• Tasks
(a) In the passage on parliaments and economic planning, what are representatives asked to produce agreement on?
(b) Using the passage on parliaments and economic planning, explain why a democratic assembly is unlikely to reach true agreement on the direction of economic activity.
(c) Continue the passage on parliaments and economic planning from its final sentence.

• Given text
Segment Open

The argument for rationality is typically morphs into an argument against diversity of thought: “if you were a sane person subject to reason, then you would not make such a choice.”
“The fault is neither with the individual representatives nor with parliamentary institutions as such but with the contradictions inherent in the task with which they are charged. They are not asked to act where they can agree, but to produce agreement on everything– the whole direction of the resources of the nation.”
“This does not mean that… the inability of parliaments to understand the technical detail is the root of the difficulty… The fact is that in these fields legislation does not go beyond general rules on which true majority agreement can be achieved, while in the direction of economic activity the interests to be reconciled are so divergent that no true agreement is likely to be reached in a democratic assembly.”
“Yet agreement that planning is necessary, together with the inability of democratic assemblies to produce a plan, will evoke stronger and stronger demands that the government or some single individual should be given power to act on their own responsibility.”

Segment Closed

• Raw data
Segment Open

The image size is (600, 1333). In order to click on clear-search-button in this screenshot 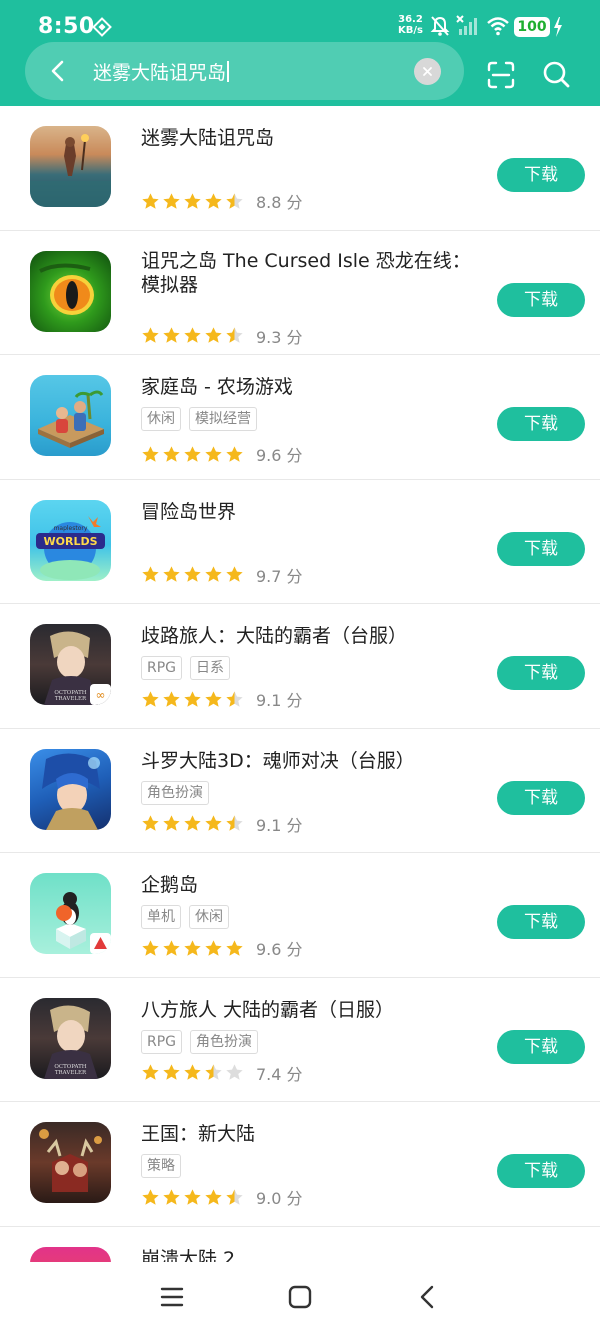, I will do `click(428, 72)`.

Segment Closed

• Task responses
(a) On everything: the whole direction of the resources of the nation.

(b) The interests that would have to be reconciled in directing economic activity are so divergent that true agreement is unlikely. Legislation can succeed elsewhere only because it stays at general rules on which a true majority can agree.

(c)
Democracy isn’t the main value threatened but individual liberty
“The fashionable concentration on democracy as the main value threatened is not without danger. It is largely responsible for the misleading and unfounded belief that, so long as the ultimate source of power is the will of the majority, the power cannot be arbitrary… If democracy resolved on a task which necessarily involves the use of power which cannot be guided by fixed rules, it must become arbitrary power.”
Planning and the Rule of Law
Rule of law: “Government in all its actions is bound by rules fixed and announced beforehand– rules which make it possible to foresee with fair certainty how the authority will use its coercive powers in given circumstances and to plan one’s individual affairs on the basis of this knowledge.”
Setting rules and letting ends come as they arise, versus determining ends and changing rules as needed
“Under [the Rule of Law] the government confines itself to fixing rules determining the conditions under which the available resources may be used, leaving to the individuals the decision for what ends they are to be used. Under [arbitrary government] the government directs the use of the means of production to particular ends.”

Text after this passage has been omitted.